* INSTRUCTION *
Give the data below as a Markdown table with the columns Row and Text: one row per line, numbered in order, with blank lines left out. Leave the pictures out.

* DATA EXTRACT *

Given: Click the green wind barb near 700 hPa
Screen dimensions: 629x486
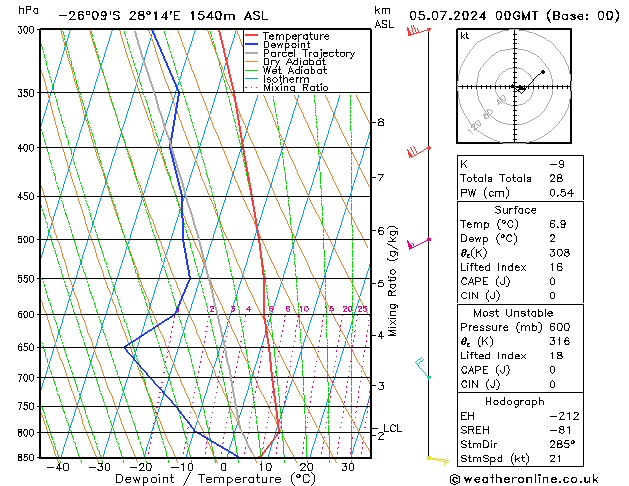Looking at the screenshot, I should coord(423,368).
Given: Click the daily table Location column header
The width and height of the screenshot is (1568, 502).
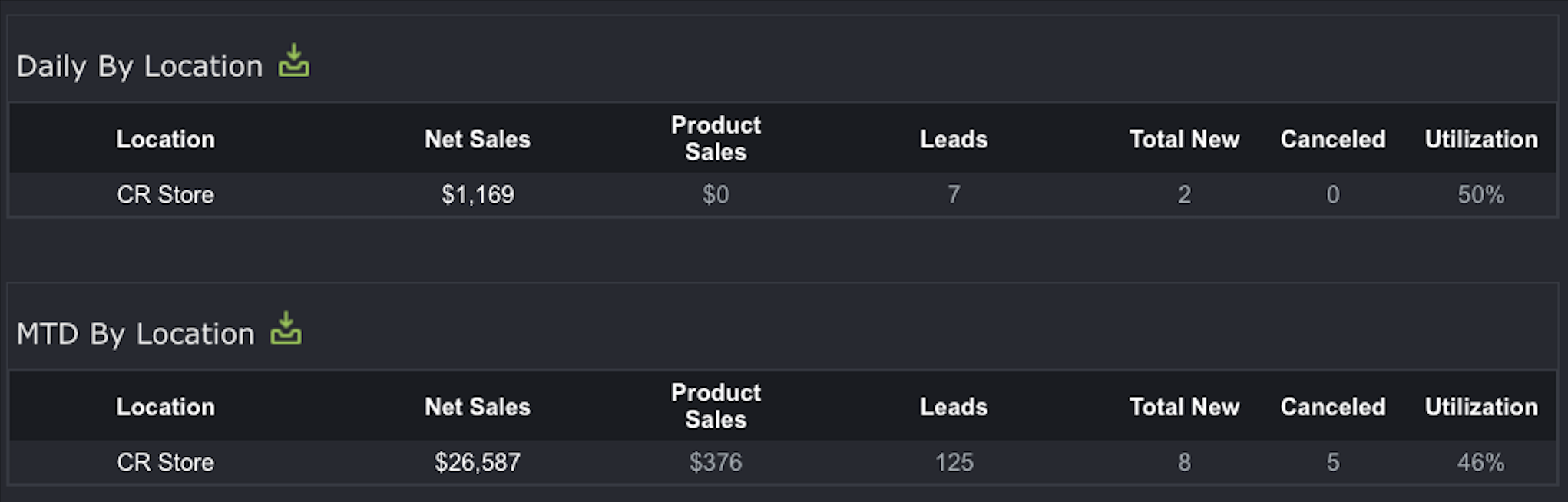Looking at the screenshot, I should click(x=165, y=139).
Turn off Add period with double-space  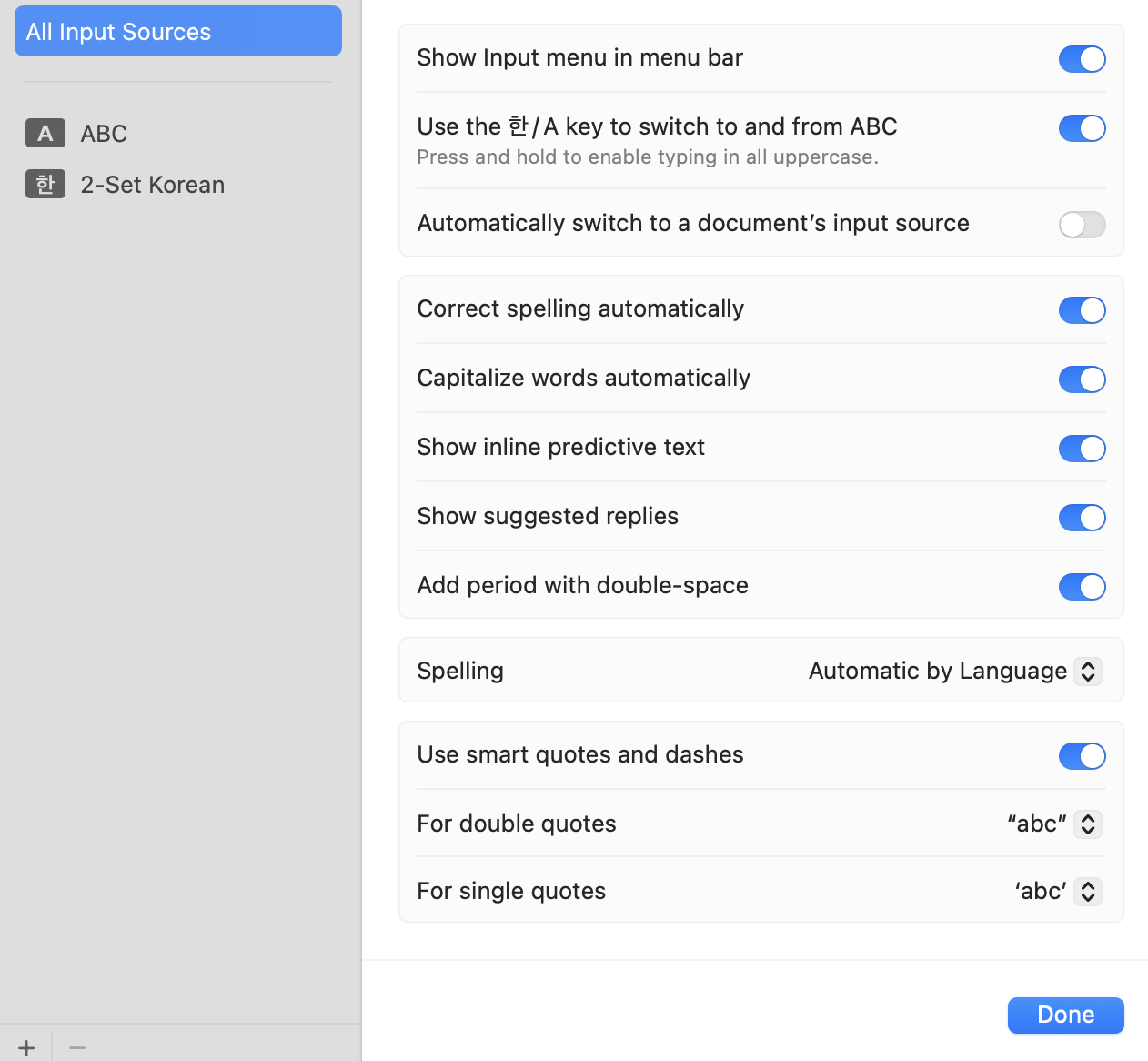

* CORRECT RESPONSE *
| Row | Text |
|---|---|
| 1 | Given: Click the green wind barb near 700 hPa |
| 2 | Screen dimensions: 629x486 |
| 3 | Looking at the screenshot, I should coord(423,368). |
| 4 | Given: Click the daily table Location column header |
| 5 | The width and height of the screenshot is (1568, 502). |
| 6 | Looking at the screenshot, I should click(x=165, y=139). |
| 7 | Turn off Add period with double-space   |